鐘ヶ江:日本の未来ですね。AIとか情報とか機械が発展していく中で、新たな時代が来るんだろうなと思う一方で、だからこそ本当の人と人との付き合い方が大事になると思います。コミュニケーションがベースとして変わってくるんだろうなと思うんです。だからあえて顔と顔を合わせて話をする、喜怒哀楽を一緒に感じるっていう社会になって欲しいなっていう。それが相手への理解だし、自分への理解になっていくから、それが一番の人間関係になるのかなって思います。

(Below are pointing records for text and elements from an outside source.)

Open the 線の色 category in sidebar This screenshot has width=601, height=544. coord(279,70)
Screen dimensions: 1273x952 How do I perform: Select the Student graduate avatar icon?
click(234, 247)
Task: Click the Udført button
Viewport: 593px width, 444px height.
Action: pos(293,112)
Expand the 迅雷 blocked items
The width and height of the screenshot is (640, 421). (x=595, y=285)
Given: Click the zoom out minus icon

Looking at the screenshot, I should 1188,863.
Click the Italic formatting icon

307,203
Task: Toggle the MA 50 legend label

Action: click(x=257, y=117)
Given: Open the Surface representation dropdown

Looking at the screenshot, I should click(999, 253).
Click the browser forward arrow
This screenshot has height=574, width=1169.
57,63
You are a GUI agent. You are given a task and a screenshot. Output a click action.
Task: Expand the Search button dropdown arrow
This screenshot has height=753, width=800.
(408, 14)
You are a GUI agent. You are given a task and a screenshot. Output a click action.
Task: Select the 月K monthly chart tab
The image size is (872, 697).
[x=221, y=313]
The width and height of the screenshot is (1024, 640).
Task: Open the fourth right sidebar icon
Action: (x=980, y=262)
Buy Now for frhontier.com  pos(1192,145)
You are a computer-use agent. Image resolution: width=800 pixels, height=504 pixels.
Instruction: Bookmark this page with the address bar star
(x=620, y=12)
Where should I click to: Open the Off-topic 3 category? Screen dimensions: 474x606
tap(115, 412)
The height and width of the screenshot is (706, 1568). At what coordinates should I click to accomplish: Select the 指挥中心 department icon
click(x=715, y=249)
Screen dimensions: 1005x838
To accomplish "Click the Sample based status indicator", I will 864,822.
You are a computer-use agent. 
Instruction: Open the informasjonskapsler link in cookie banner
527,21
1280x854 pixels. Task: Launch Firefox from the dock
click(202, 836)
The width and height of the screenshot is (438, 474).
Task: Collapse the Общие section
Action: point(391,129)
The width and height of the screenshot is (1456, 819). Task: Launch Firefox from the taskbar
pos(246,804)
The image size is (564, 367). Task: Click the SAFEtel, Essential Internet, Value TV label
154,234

記者:今日はとても貴重なお話を聞かせていただきました。ありがとうございました。
【編集後記】今回、インタビュー記事を担当させていただきました吉村真奈美です。とても容姿からは自衛隊で活動されていたなんて想像出来ないほどキュートな鐘ヶ江さんですが、ご本人曰く、新しい世界に飛び込んで行く事が楽しい!と、本当に楽しそうにいろいろ体験して来られたことをお話してくださいました。明るく、ポジティブでありながらも人としてどうありたいのか、日本と世界の関係はどうあればいいのかと広く深く視野を持ち探求されていらっしゃる、魅力溢れる方でした。近い未来、鐘ヶ江さんが創り出す組織の在り方に今後も目が離せません!